» Extract
——
The boss of Birmingham-based engineering group Metalrax says he is facing a "big job" to turn the ailing company around.

And he says it could be two years before it is back on track.

His comments follow a turbulent period at the £120 million turnover firm which has 1,700 employees, 1,200 of them in the West Midlands.

Last month it relegated itself from the London Stock Exchange's main list to the Alternative Investment Market to reflect its smaller market capitalisation.

It posted pre-tax profits before exceptional items of £2.26 million for the year to December 31, compared with £6.5 million a year earlier.

The group sold its troubled Bacol Fine Blanking business, which had customers such as Land Rover and General Motors, to Rical, announced an about-turn on its Romania operations after chief executive Andrew Richardson decided to reverse the previous strategy of moving production to the low-cost country, and brought in a new management team.

And the company, which manufactures everything from steel construction to baking trays, announced a major shake-up - disposing of poorly performing high volume automotive components businesses and focusing on new hi-tech markets with higher margins.

Now, in an interview with The Birmingham Post, Mr Richardson, a former Rover executive, said he wanted to move the group into sectors which offered growth.
——
» Parts of the exercise
1 > According to the Metalrax article, how many of the company's employees are based in the West Midlands?
2 > Return the passage of the Metalrax article word for word, starting at "And the company, which" and ending at "with higher margins.".
——
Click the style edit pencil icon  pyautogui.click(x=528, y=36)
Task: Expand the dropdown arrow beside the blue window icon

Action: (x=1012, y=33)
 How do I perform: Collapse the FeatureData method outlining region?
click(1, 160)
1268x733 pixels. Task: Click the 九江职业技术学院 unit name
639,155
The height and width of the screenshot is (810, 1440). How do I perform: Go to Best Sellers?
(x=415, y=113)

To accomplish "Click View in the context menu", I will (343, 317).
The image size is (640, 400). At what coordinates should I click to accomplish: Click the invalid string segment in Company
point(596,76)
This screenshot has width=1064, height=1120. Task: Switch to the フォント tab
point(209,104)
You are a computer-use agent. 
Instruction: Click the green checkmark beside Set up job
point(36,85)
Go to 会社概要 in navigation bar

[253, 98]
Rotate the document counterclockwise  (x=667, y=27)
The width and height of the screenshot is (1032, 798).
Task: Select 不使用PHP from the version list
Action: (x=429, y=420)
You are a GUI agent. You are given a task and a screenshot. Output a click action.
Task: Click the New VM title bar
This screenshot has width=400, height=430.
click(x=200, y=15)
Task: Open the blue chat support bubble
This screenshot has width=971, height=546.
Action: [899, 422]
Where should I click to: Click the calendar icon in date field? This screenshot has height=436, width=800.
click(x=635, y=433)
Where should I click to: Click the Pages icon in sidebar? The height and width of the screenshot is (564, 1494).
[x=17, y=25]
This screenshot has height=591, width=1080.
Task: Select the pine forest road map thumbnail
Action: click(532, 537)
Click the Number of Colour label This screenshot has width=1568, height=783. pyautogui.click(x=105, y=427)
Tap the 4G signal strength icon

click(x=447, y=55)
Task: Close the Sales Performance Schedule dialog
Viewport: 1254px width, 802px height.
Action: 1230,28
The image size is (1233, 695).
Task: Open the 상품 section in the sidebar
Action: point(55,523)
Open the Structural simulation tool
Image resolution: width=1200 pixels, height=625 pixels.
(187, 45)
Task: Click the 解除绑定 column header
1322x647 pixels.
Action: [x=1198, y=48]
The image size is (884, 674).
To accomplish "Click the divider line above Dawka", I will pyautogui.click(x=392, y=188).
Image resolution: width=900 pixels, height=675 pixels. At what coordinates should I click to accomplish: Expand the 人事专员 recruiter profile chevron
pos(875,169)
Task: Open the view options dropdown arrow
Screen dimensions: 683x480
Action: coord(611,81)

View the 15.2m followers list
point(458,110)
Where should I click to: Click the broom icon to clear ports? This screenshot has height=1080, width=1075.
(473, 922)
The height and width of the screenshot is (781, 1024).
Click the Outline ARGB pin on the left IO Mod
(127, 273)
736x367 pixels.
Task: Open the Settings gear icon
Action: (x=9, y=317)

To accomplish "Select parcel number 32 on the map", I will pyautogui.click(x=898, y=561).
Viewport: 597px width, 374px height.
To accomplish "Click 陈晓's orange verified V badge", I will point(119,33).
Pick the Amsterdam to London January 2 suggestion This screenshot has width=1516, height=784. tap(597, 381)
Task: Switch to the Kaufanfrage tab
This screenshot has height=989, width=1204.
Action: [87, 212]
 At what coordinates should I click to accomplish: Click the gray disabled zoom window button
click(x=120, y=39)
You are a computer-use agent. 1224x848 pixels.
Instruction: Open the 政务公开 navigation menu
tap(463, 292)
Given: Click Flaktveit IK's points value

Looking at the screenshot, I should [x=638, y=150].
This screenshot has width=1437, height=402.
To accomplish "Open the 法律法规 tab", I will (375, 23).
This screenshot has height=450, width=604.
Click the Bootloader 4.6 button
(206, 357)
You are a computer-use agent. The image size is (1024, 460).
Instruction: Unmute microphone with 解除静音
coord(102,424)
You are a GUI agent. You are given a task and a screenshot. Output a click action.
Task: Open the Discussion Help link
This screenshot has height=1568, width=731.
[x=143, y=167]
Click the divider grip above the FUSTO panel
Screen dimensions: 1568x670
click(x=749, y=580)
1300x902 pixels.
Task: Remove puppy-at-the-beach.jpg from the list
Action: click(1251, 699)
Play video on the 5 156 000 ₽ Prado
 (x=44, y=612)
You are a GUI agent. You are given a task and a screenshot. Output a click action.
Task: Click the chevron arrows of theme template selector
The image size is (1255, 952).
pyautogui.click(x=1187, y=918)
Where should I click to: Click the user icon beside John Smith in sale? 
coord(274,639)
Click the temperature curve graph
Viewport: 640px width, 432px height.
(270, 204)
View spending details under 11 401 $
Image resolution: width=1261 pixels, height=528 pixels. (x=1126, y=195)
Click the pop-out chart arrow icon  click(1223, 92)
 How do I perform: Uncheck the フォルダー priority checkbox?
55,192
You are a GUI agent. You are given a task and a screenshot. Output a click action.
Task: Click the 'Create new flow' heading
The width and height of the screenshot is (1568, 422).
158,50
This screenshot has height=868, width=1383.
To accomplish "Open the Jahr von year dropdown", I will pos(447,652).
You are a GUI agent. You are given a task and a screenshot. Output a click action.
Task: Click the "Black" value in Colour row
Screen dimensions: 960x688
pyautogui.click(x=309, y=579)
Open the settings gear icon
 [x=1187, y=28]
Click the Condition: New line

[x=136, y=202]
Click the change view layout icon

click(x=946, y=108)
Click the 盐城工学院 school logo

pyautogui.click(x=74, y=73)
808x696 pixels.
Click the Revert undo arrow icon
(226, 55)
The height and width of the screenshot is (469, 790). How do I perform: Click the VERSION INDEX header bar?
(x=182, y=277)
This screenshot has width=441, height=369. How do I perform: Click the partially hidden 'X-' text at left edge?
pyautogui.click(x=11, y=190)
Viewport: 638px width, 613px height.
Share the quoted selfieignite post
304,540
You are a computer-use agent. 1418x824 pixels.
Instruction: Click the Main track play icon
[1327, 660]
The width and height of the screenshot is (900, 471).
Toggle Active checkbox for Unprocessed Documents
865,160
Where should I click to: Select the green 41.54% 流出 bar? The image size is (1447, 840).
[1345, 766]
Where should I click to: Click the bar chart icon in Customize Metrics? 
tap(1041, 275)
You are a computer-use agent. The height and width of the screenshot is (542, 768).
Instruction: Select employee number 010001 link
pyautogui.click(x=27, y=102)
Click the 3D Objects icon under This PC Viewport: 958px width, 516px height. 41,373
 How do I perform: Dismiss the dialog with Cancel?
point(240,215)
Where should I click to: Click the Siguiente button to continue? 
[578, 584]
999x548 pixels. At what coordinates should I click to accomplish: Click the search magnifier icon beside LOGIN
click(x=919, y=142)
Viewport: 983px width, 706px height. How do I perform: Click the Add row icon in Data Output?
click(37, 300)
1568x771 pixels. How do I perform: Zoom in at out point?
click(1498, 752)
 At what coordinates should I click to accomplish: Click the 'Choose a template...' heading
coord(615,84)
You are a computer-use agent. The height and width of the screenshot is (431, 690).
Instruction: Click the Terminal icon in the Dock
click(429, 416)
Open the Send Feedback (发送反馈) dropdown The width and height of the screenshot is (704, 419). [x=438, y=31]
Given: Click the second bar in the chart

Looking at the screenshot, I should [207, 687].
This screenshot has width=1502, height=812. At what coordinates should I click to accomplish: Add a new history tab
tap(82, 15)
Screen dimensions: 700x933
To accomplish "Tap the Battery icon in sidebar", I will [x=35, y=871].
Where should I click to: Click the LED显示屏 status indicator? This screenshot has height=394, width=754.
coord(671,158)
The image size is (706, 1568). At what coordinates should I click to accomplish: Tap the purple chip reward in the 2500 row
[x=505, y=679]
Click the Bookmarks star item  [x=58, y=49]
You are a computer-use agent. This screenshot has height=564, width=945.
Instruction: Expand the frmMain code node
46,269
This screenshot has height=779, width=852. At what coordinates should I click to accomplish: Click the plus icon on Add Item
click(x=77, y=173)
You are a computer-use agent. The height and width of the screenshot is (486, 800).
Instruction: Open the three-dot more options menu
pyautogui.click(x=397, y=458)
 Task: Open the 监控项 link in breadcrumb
——
» Solution set
1 > 1,200

2 >
And the company, which manufactures everything from steel construction to baking trays, announced a major shake-up - disposing of poorly performing high volume automotive components businesses and focusing on new hi-tech markets with higher margins.